Neoplatonismo

Excertos de Jean Brun, "Platão"

Se a Academia desaparece enquanto escola, a filosofia de Platão não deixa por isso de ser menos viva ao longo de toda a Antigüidade e do Renascimento, sem falar evidentemente dos tempos modernos (Apuleio, Do Sistema de Platão. Cf. acerca disto as Atas do Congresso da Associação G. Budé de Tours e Poitiers em 1953.).

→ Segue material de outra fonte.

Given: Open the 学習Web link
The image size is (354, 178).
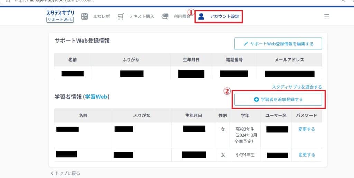Looking at the screenshot, I should pos(96,97).
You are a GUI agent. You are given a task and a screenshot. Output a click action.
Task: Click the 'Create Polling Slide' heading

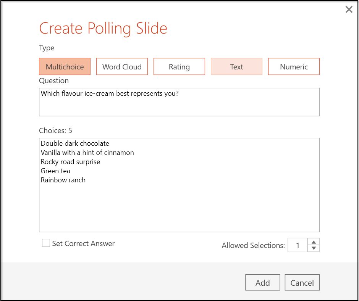click(103, 29)
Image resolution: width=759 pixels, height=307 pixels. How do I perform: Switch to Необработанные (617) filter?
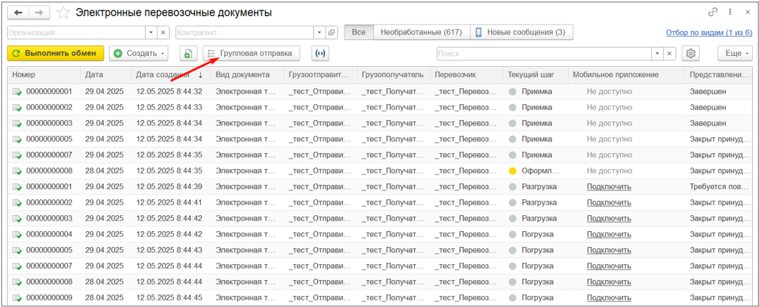click(x=422, y=32)
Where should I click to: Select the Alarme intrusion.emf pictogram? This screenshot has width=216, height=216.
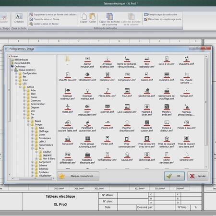(87, 62)
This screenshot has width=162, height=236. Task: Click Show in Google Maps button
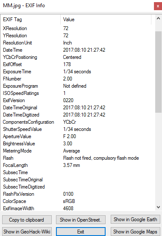click(135, 231)
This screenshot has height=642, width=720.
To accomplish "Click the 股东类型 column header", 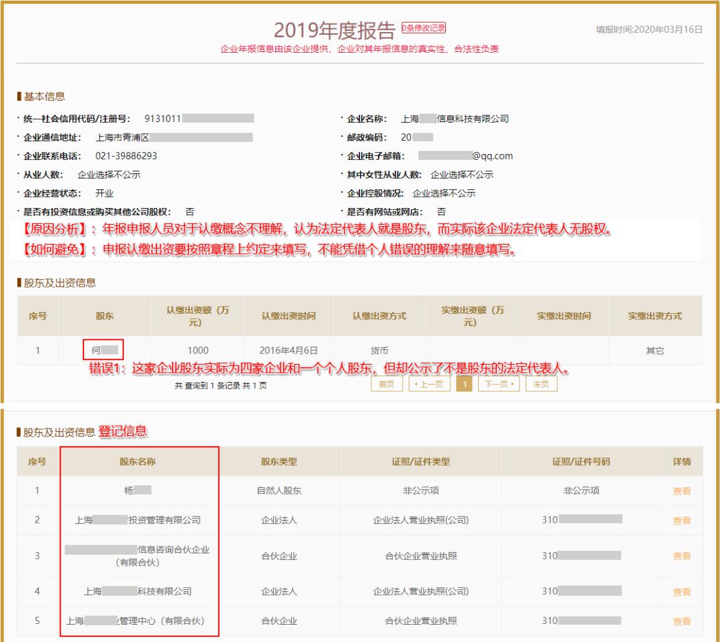I will pyautogui.click(x=279, y=461).
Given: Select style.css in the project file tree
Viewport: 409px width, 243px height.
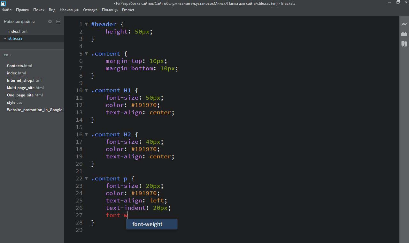Looking at the screenshot, I should pos(14,103).
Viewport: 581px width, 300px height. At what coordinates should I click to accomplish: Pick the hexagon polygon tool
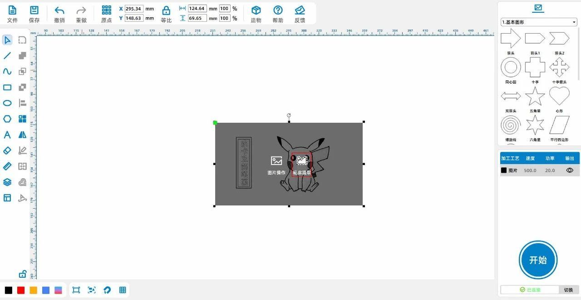7,119
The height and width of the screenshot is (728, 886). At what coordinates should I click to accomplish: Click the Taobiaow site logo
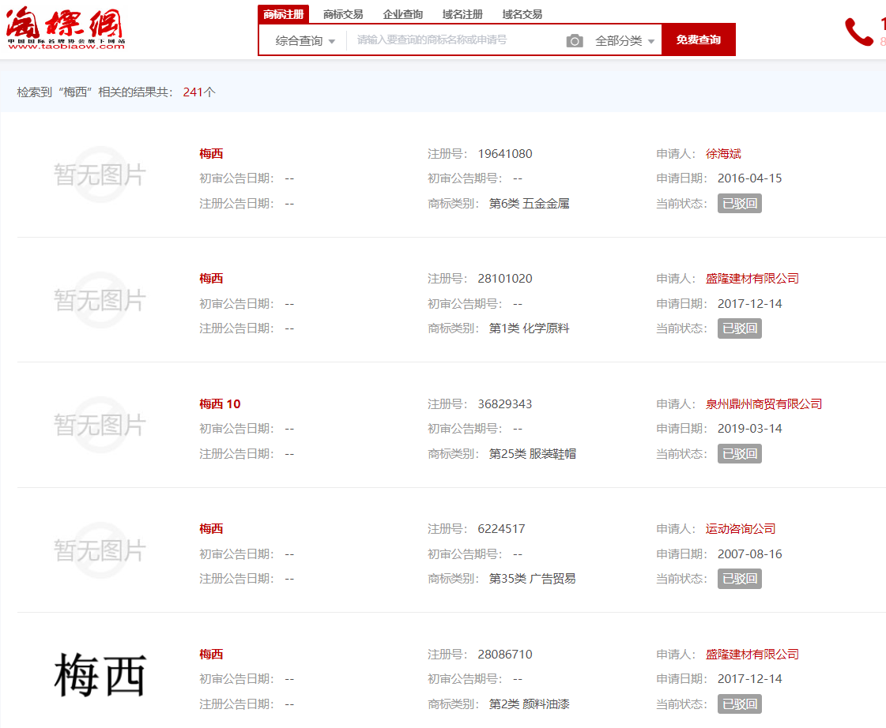coord(66,28)
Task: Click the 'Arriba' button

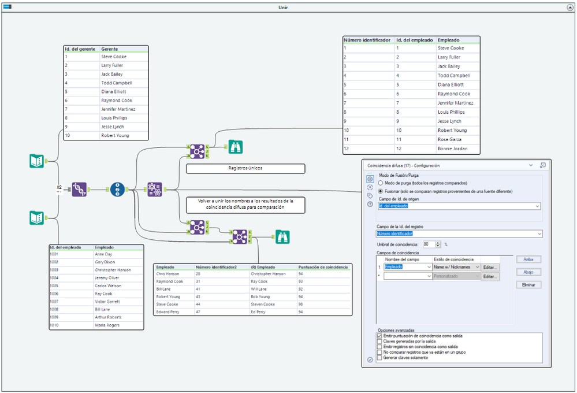Action: 528,259
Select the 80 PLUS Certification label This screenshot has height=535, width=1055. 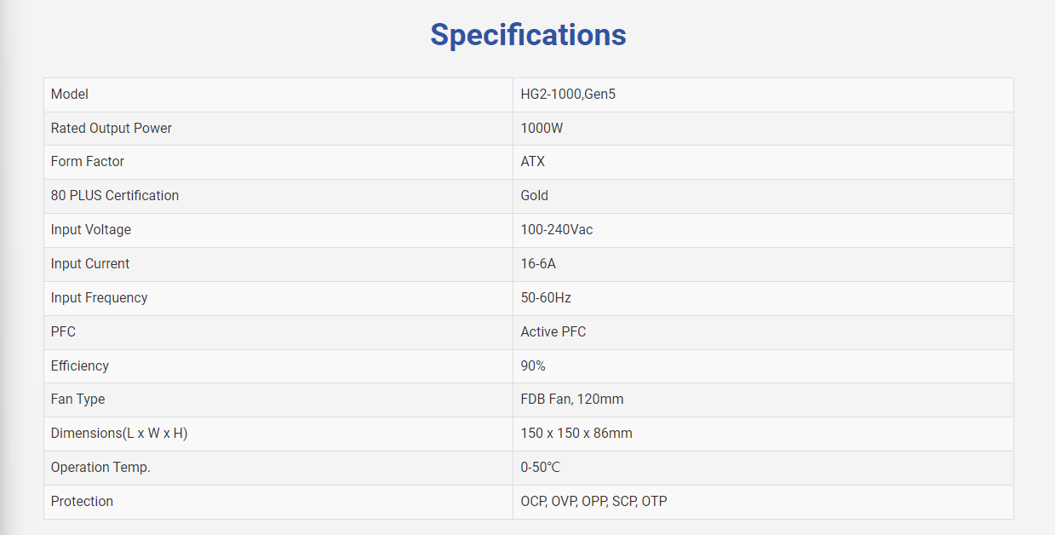(x=115, y=195)
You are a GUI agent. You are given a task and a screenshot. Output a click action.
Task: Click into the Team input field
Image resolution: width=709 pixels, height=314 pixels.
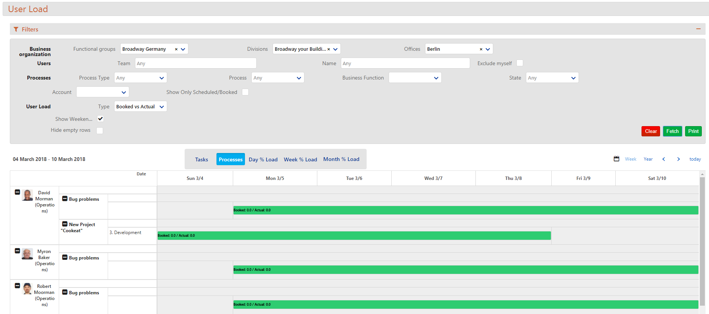click(x=196, y=64)
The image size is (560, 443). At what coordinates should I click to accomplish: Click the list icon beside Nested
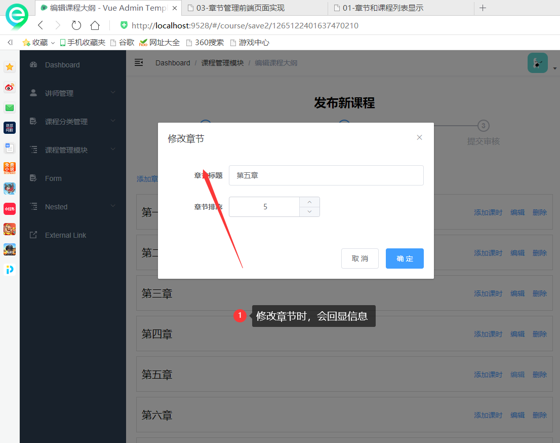pos(32,206)
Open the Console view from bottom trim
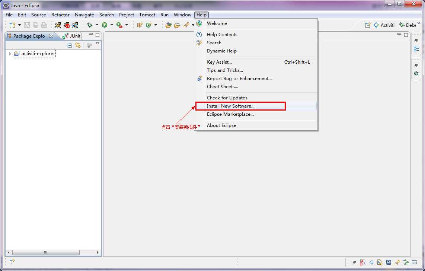 (x=389, y=262)
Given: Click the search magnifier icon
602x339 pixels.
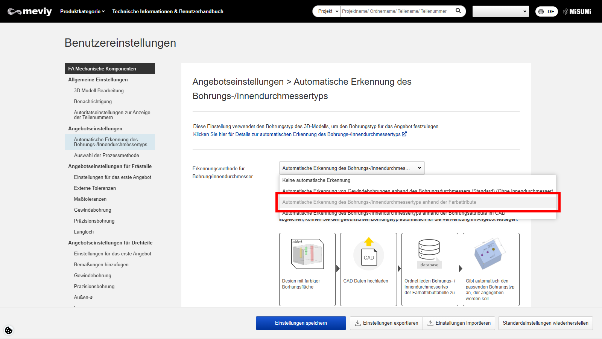Looking at the screenshot, I should coord(458,11).
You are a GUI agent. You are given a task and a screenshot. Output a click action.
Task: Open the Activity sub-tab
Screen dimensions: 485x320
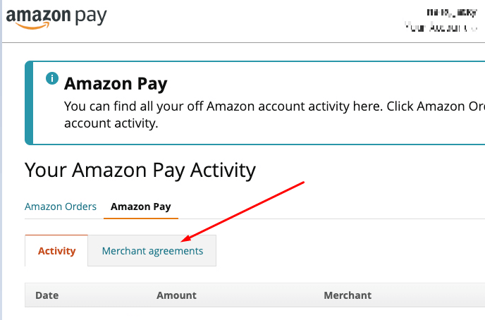[56, 251]
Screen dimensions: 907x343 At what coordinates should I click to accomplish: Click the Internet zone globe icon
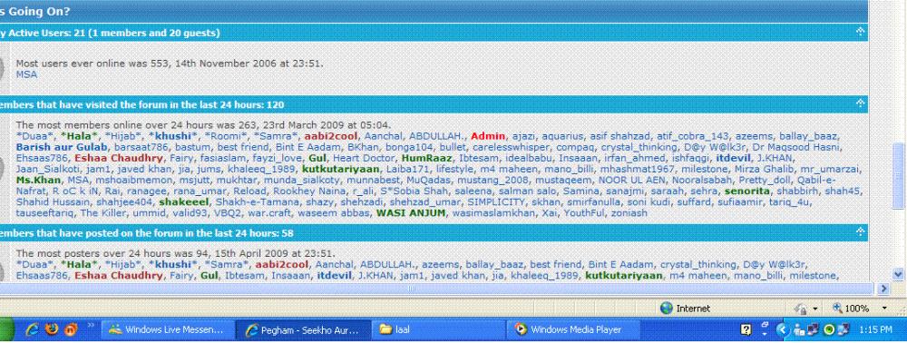[x=667, y=309]
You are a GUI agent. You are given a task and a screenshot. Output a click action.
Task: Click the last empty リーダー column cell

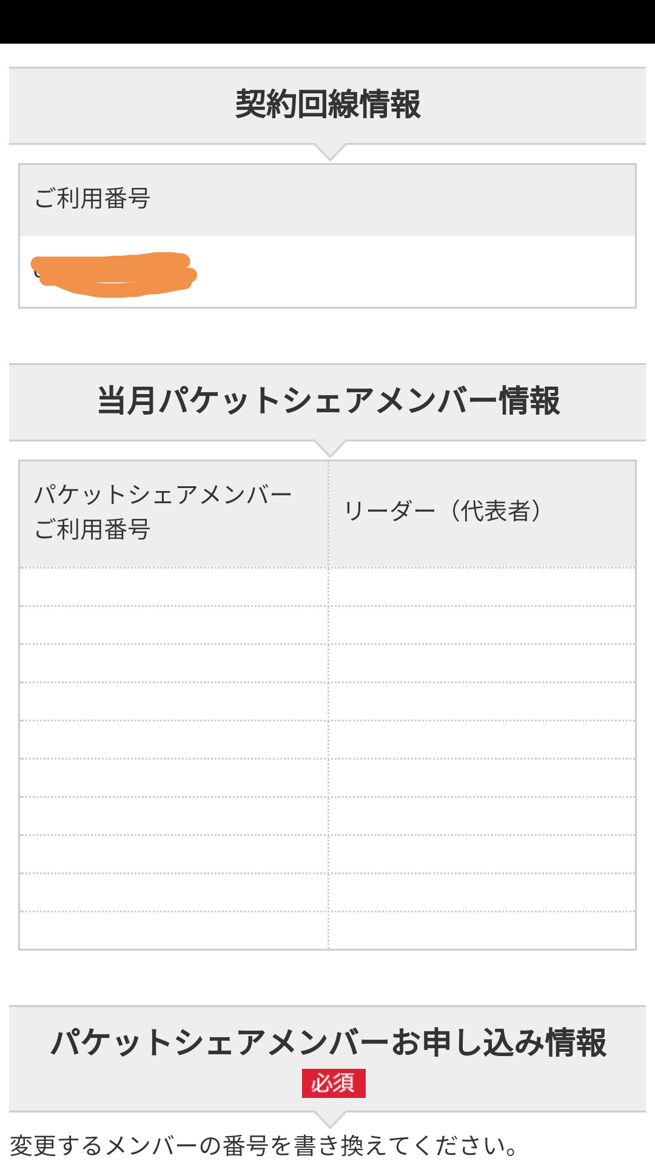pyautogui.click(x=482, y=931)
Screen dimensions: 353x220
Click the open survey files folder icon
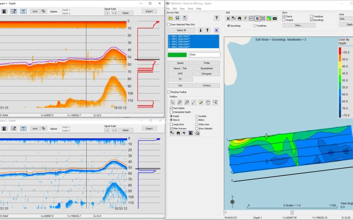[x=171, y=18]
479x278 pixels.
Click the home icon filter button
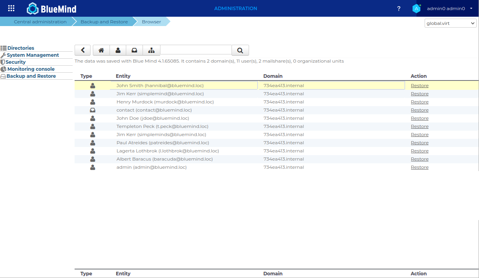(101, 50)
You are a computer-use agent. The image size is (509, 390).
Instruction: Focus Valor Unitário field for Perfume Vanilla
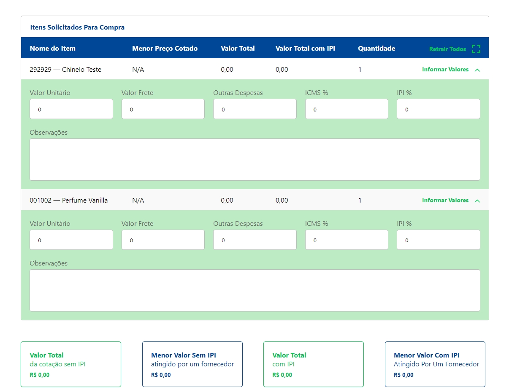[71, 240]
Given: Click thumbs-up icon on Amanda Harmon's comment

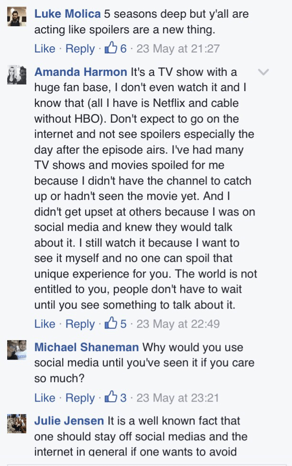Looking at the screenshot, I should tap(110, 323).
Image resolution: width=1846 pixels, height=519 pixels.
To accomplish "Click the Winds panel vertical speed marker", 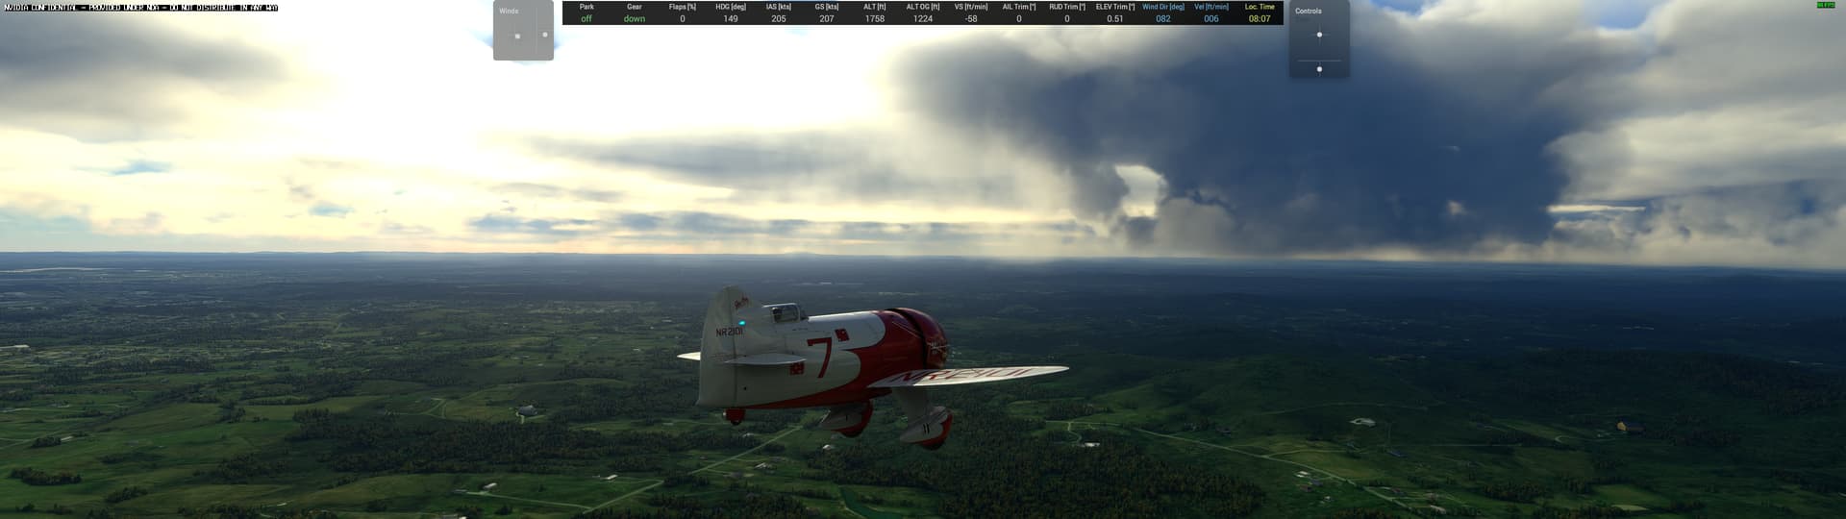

A filosofia de Platão reaparece, mas consideravelmente transformada, no neoplatonismo dos Alexandrinos (Cf. Ph. Merlan, From Platonism to Neoplatonism (Haia, 2. ed., 1960). E. Vacherot, Hist. crit. de l’Ecole d'Alexandrie (3 vol.) (Paris, 1846-1851). J. Dillon, The Middle Platonists. A study of Platonism 80 BC to AD 220 (Leyde, 1977).), em Fílon de Alexandria (40 a. C.-40 d. C.) (Cf. E. Bréhier, Les idées philos. et relig. de Philon d'Alex. (Paris, 1925). J. Daniélou, Philon d'Alexandrie (Paris, 1958).) e em Plotino (Cf. E. Bréhier, La philo. de Plotin (Paris, 1928). M. de Gandillac, La sagesse de Plotin (Paris, 1952)). Terá uma grande influência em muitos escritores cristãos do início da era cristã, como Santo Agostinho (Cf. E. Gilson, Intr. à l’étude de saint Augustin, Paris, 1943), Clemente de Alexandria, Orígenes, Eusébio, Teodoreto, que estudaram ou utilizaram Platão.